Wer sich schnell genug die in die Luft geschossenen Konfetti aus den Augen reiben konnte, wurde zudem Zeuge von sieben verschiedenen Outfits, die vom knappen weißen Kleid über einen punkigen Stil mit grüner Perücke bis zum Rave-Girl mit langen Dreadlocks reichten. Wirklich extravagant wurde es da nur bei einem Tentakelkostüm, das die Gaga zum menschlichen Tintenfisch werden ließ. Dass sie für Halloween damit zu spät dran war, dürfte sie aber ebenso wenig gestört haben, wie die zig Fangeschenke, die immer wieder über sie hereinprasselten: Von Plüschtieren über Blumen bis zu Liebesbriefchen war alles dabei - und Letzteres brachte zwei jungen Burschen gar ein intimes Treffen mit Lady Gaga am Klavier ein.

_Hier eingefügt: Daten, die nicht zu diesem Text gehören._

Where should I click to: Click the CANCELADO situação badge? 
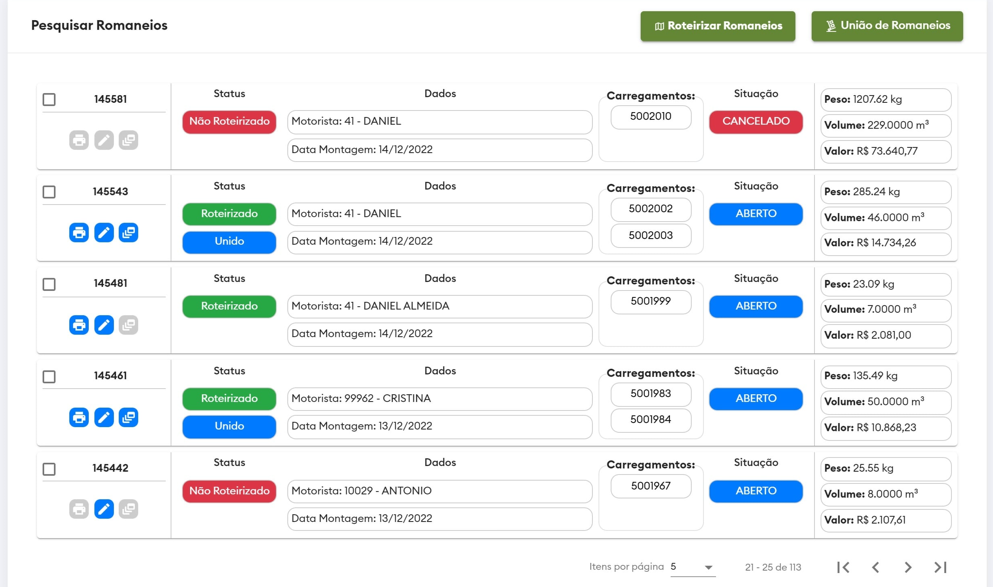pos(755,122)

Denn immerhin braucht auch ein Popstar mal Zeit zum Durchatmen, was im Mittelteil bei einigen ruhigeren Sequenzen zumindest ansatzweise gelang. Musikalischer Höhepunkt war allerdings ein Cover von 4 Non Blondes' "What's Up", das die emotional dichteste Performance an diesem Abend sen sollte - trotz auch hier sehr aggressiv-rohem Gesang. Komplettiert wurde das Spektakel von rockigen Passagen ("Yoü and I") und A-Cappella-Einsätzen ("The Edge of Glory"), auch wenn man auf diese gerne verzichtet hätte.

Eine zumindest optisch gelungene Cher-Inkarnation für "Bang Bang (My Baby Shot Me Down)" geleitete dann in den Schlussteil, der nochmals den Rave-Schwerpunkt betonte und eine kleine Bierdusche für einige Konzertbesucher bereithielt. Aber von einer Gaga lässt man sich so etwas offensichtlich gerne gefallen. Der vierte Wien-Auftritt der exzentrischen Sängerin stellte immerhin ihre Wandlungsfähigkeit unter Beweis, während der gerne strapazierte, skandalöse Touch sechs Jahre nach ihrem Debüt "The Fame" merklich nachgelassen hat. Die Monster, wie sie ihre Anhänger nennt, dürften aber zufriedengestellt worden sein. Bis zum nächsten Ausflug ins Pop-Wunderland der Gaga.